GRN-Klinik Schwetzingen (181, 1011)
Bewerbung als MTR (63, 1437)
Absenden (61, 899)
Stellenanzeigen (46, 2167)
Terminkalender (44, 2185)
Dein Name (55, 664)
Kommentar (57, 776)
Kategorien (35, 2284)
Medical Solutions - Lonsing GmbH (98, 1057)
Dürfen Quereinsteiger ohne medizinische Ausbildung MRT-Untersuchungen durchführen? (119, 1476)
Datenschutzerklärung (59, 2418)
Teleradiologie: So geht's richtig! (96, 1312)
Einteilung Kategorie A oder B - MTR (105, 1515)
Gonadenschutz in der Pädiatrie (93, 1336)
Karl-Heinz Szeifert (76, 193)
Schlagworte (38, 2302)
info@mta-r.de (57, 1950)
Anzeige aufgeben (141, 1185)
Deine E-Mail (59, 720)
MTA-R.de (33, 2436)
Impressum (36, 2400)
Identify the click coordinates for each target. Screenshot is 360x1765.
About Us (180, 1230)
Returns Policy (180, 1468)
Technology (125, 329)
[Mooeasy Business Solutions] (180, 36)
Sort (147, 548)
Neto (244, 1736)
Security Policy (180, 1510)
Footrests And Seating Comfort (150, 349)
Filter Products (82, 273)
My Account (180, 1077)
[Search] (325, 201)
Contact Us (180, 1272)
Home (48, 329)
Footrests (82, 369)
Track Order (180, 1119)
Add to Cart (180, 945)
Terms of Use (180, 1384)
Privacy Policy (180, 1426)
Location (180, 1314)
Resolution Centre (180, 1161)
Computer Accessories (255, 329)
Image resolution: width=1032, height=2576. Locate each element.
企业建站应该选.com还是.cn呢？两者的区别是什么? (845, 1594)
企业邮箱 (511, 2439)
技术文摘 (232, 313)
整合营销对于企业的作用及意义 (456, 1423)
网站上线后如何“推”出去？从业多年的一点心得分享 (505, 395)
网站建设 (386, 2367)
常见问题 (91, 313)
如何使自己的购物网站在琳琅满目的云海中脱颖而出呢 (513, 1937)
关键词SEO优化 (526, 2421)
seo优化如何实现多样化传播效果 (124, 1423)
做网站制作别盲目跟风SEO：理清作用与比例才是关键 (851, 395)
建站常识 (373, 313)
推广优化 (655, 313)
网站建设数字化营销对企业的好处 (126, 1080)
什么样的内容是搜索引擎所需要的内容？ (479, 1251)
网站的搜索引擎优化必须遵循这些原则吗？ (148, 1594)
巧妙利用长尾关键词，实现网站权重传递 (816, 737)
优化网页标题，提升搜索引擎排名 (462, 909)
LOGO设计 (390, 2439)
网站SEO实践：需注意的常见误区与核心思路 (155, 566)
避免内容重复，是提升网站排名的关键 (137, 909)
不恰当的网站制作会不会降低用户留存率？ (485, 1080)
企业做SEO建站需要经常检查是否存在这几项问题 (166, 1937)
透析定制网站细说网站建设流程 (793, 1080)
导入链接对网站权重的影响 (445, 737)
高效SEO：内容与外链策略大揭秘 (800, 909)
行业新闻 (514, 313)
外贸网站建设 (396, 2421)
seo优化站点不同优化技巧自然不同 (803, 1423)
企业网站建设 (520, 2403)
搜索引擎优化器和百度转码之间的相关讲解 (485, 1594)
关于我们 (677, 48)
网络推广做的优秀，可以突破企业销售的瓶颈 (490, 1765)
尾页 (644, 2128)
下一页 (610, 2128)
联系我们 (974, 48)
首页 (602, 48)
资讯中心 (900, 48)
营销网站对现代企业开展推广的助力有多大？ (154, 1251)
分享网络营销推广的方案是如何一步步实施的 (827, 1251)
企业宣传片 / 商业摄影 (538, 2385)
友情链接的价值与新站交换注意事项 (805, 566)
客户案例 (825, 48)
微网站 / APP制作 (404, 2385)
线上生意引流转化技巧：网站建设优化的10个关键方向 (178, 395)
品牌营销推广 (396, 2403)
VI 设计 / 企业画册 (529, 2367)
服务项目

□ □ □

ACTIVITY: Only lines with the word "each" count here; copy every one from the records.

OUTPUT FOR THIS TASK:
Identify the click coordinates for each target. Screenshot is 360x1765.
Image resolution: width=1032, height=2576. Locate each element.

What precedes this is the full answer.